Joachim F., Kaarst:

In meinem Wertpapierdepot schlummern unter anderem einige Anteile eines Uralt-Fonds, der längst in Konkurs gegangen ist. Obwohl sie faktisch wertlos und nicht mehr über die Börse zu verkaufen sind, lassen sich diese Papiere nicht ausbuchen und verursachen unnötige Depotkosten. Wie lässt sich das Problem lösen?

Finanztest: Leider haben Sie keinen Anspruch darauf, dass wertlose Depotbestände ausgebucht werden. Der Bank sind in solchen Fällen die Hände gebunden, solange die Papiere an ihrem Verwahrungsort noch registriert sind. Allerdings können die Banken ihren Kunden natürlich entgegenkommen und die kurslosen Wertpapiere einfach von Depotgebühren freistellen.

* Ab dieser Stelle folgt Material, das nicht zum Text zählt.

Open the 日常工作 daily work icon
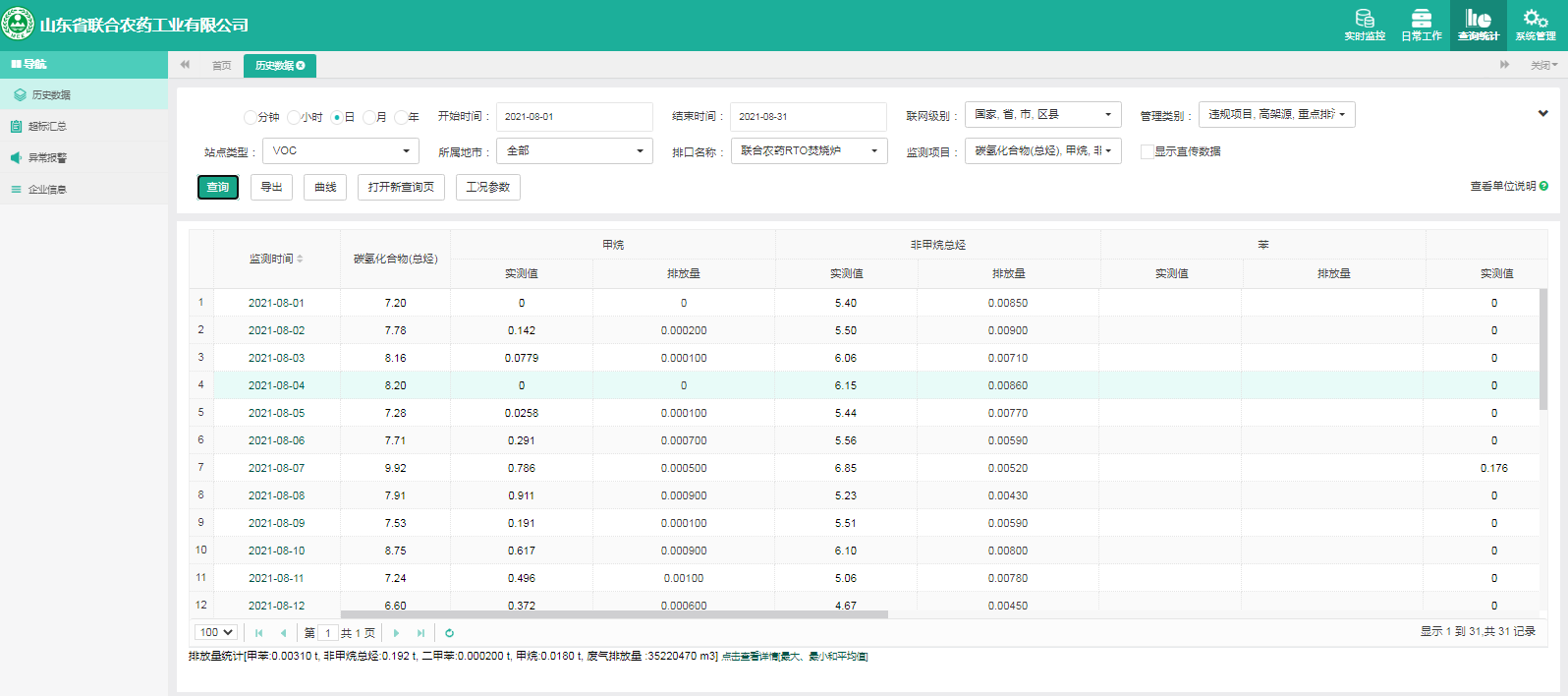 [x=1421, y=24]
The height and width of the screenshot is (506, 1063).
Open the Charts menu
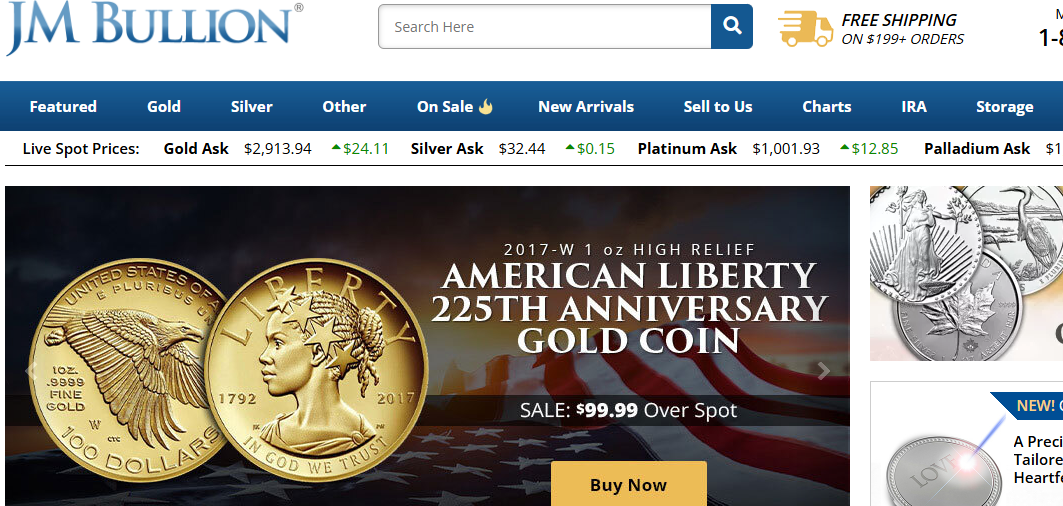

Eine andere Möglichkeit ist die Übertragung der Anteile auf ein Treuhandkonto. Dann haben Sie nichts mehr mit den Papieren zu tun und müssen auch keine Gebühren mehr für sie zahlen.

Sprechen Sie Ihre Bank auf die zwei Möglichkeiten an und bitten Sie um Kulanz. Der Bank müsste das lieber sein, als einen Kunden durch Kündigung des Depots zu verlieren.